Le PDG de Ryanair, Michael O'Leary, a déclaré dans ladite déclaration que le devoir de Bustinduy est de « respecter la législation » qui « garantit à toutes les compagnies aériennes la liberté d'établir des prix et des politiques sans interférence des grands ministres ».
Selon O'Leary, ces amendes sont donc « illégales » et affectent les compagnies aériennes qui « ont des voyages aériens et du tourisme en Espagne en réduisant considérablement les taux pour les consommateurs et leurs familles.
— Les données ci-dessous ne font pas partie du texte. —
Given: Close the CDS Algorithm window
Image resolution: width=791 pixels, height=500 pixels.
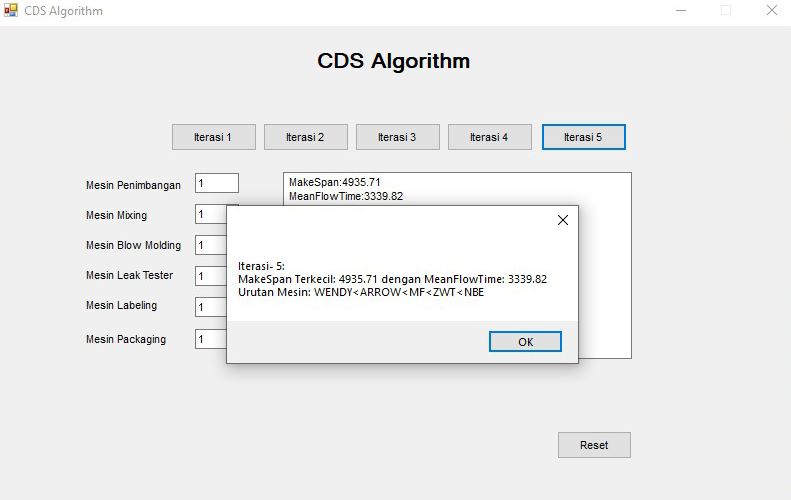Looking at the screenshot, I should [772, 10].
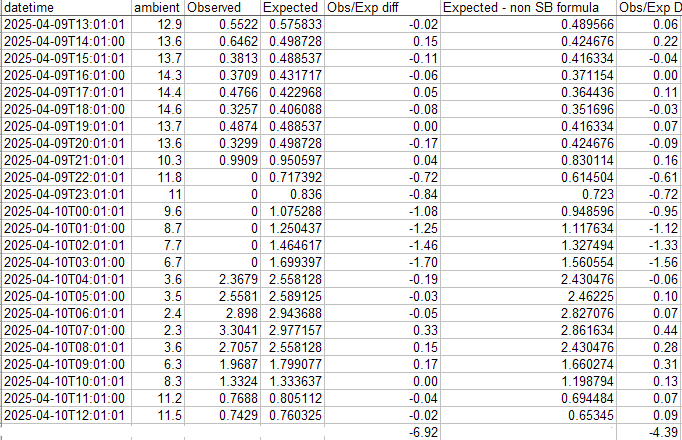Screen dimensions: 682x440
Task: Select the datetime column header cell
Action: [66, 7]
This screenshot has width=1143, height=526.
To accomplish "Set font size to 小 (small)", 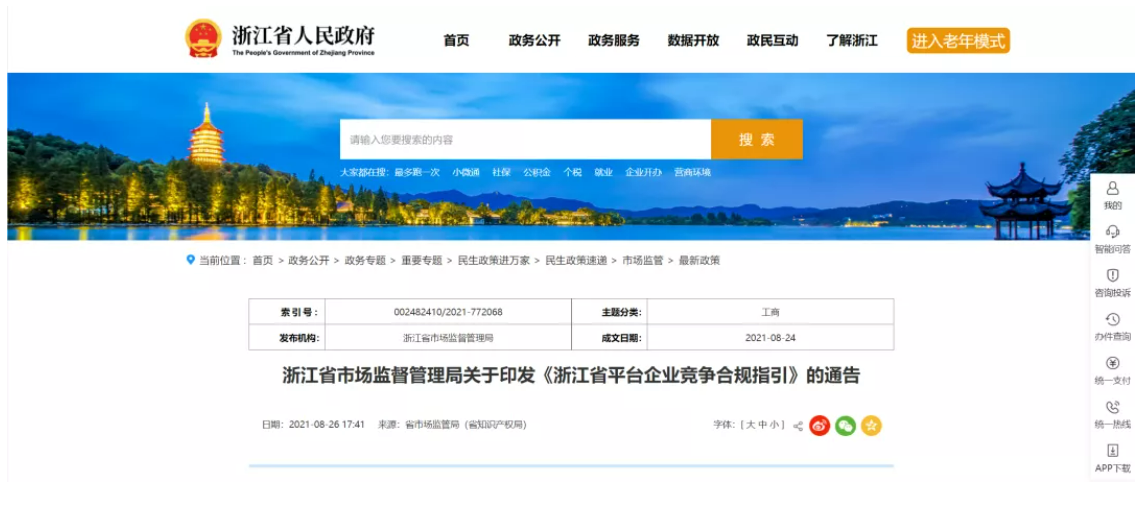I will (776, 425).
Cependant, il a rappelé qu'ils ne pouvaient faire cela » que » les encourager à voyager avec moins de bagages et à payer leur place s'ils le souhaitent.
« Ce ministre ne peut soudainement annuler la législation de l'UE en Espagne ou dire aux compagnies aériennes européennes comment fixer leurs prix », a-t-il souligné, car l'impact de cette amende « serait transféré aux passagers avec des tarifs plus élevés ».
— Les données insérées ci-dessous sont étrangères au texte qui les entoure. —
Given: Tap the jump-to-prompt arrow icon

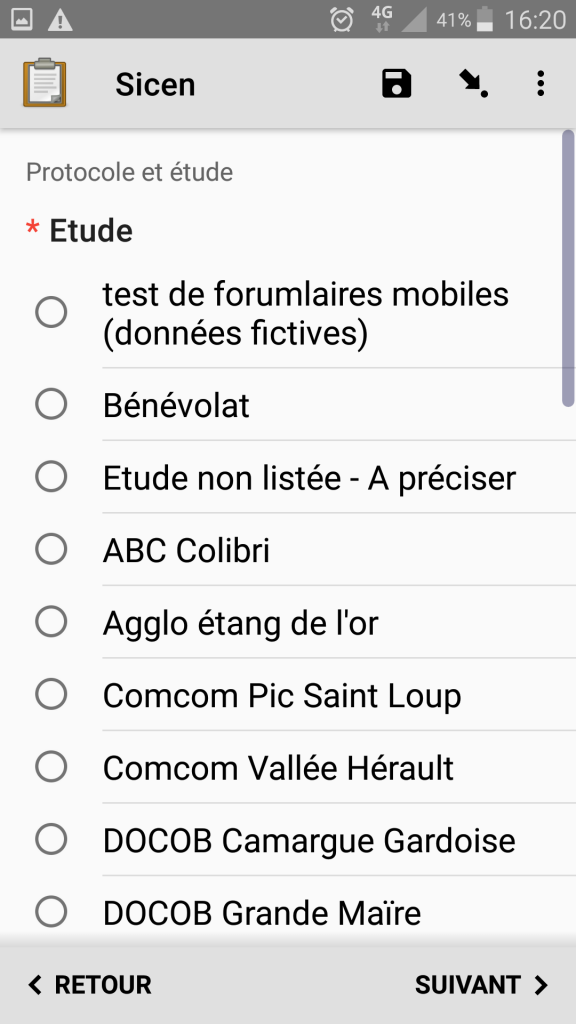Looking at the screenshot, I should coord(473,84).
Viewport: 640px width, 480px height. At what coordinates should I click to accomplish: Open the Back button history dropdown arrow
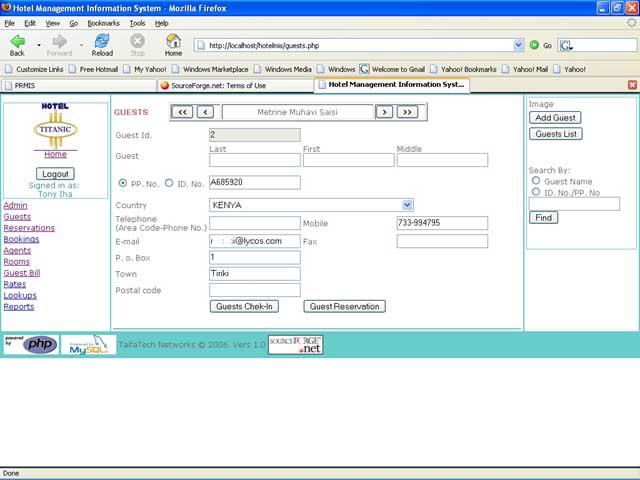(x=39, y=45)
Cependant, il a été sûr que cela « ne se produira pas », car la législation de l'UE « prévaut les sanctions illégales imposées par ce mauvais ministre ».
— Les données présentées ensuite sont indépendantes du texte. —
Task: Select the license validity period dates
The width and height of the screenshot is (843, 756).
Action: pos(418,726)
« Il est typique de ces ministres des minorités de gauche de penser qu'ils peuvent amender les entreprises sans se rendre compte que ces coûts finissent par tomber aux consommateurs », a-t-il souligné.
De plus, il a souligné que si Bustindudy « veut vraiment défendre les consommateurs » devrait prendre certaines mesures contre des « agences de voyage » « en ligne » qui facturent plus de consommateurs attendus « ou contre des » fournisseurs de contrôle du trafic aérien (ATC) qui provoquent de nombreux retards évitables dans Des vols à travers l'Europe chaque été. «
Ainsi, il a souligné que la société avait transporté 60 millions de passagers en Espagne en 2024, des passagers qui acceptent « avec plaisir » leurs politiques de bagages et de sièges en échange de taux « Ultrabajas ».
« La dernière chose que les passagers de Ryanair veulent, c'est que M. Bustinduy interfère ou augmente nos faibles taux pour faire du populisme avec des amendes de bagages illégales qui violent clairement les lois de l'UE », a-t-il conclu.
Bruxelles enquête sur l'amende
Le même jeudi, la Commission européenne a annoncé le début d'une enquête préliminaire contre l'Espagne pour l'amende de 179 millions d'euros que le gouvernement a imposé en novembre dernier à Ryanair, Vueling Easyjet, Norwegian et Volotea à recevoir des suppléments pour les bagages à main ou la réserve de sièges contiguës pour accompagner la accompagne personnes à charge.
Pour cela, Bruxelles a établi un dialogue « informel » cette semaine dans le cadre du mécanisme «pilote de l'UE», selon des sources communautaires d'Europa Press; Une procédure qui donne aux autorités espagnols dix semaines pour répondre à l'exigence d'information.
Une fois la réponse d'Espagne reçue, l'exécutif communautaire sera en principe avec dix semaines supplémentaires pour évaluer la situation et décider s'il est nécessaire d'ouvrir une procédure d'infraction ou non, bien que le mécanisme fournit des reports jusqu'à un maximum de neuf mois pour le SAKE D'UNE SOLUTION dans le dialogue informel.
L'enquête préliminaire répond à une plainte déposée auprès de Bruxelles par l'International Air Transport Association (IATA), la European Regional Airline Association (ERA) et Airlines for Europe (A4E).
« La Commission européenne soutient généralement les mesures de protection des consommateurs conformes aux règles du marché intérieur, tant qu'elles sont conformes à la liberté de tarification et de transparence des prix », ont expliqué les sources.
L'exécutif communautaire ajoute, soutient également le principe de la liberté des prix de la réglementation des services aériens, car ils considèrent qu'il a permis de réduire les coûts pour les consommateurs tout en permettant aux compagnies aériennes de « rivaliser plus efficacement par différentes stratégies de prix et les offres de produits personnalisés ».